◆ Source data
══════════════════════════════
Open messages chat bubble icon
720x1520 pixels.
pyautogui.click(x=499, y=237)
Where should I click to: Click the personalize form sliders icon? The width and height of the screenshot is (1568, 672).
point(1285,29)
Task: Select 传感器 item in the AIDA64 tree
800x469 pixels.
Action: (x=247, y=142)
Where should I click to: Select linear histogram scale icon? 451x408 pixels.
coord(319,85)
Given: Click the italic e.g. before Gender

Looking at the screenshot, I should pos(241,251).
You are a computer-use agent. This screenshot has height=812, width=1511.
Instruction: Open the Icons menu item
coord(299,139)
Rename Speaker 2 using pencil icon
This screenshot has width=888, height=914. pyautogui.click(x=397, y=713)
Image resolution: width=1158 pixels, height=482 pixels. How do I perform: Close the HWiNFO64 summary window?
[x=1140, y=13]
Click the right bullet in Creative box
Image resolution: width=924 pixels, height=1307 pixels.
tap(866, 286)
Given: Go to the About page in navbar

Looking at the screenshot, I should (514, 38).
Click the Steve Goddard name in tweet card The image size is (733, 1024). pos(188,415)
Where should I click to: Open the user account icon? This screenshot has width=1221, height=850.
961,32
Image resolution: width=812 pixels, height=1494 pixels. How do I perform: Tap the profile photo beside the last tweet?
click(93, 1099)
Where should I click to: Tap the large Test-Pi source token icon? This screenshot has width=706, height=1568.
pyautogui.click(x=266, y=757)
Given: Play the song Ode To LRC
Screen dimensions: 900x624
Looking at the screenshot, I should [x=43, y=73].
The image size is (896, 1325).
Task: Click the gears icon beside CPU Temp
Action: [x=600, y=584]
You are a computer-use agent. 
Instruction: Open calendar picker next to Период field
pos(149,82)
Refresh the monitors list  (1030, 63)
══════════════════════════════
◆ Assignment
Exactly reproduce the lines of the entries above, from the one containing "Image resolution: width=812" to the very last, and no others.

◆ Reply
Image resolution: width=812 pixels, height=1494 pixels. How do I perform: Tap the profile photo beside the last tweet?
click(93, 1099)
Where should I click to: Tap the large Test-Pi source token icon? This screenshot has width=706, height=1568.
pyautogui.click(x=266, y=757)
Given: Play the song Ode To LRC
Screen dimensions: 900x624
Looking at the screenshot, I should [x=43, y=73].
The image size is (896, 1325).
Task: Click the gears icon beside CPU Temp
Action: [x=600, y=584]
You are a computer-use agent. 
Instruction: Open calendar picker next to Период field
pos(149,82)
Refresh the monitors list  (1030, 63)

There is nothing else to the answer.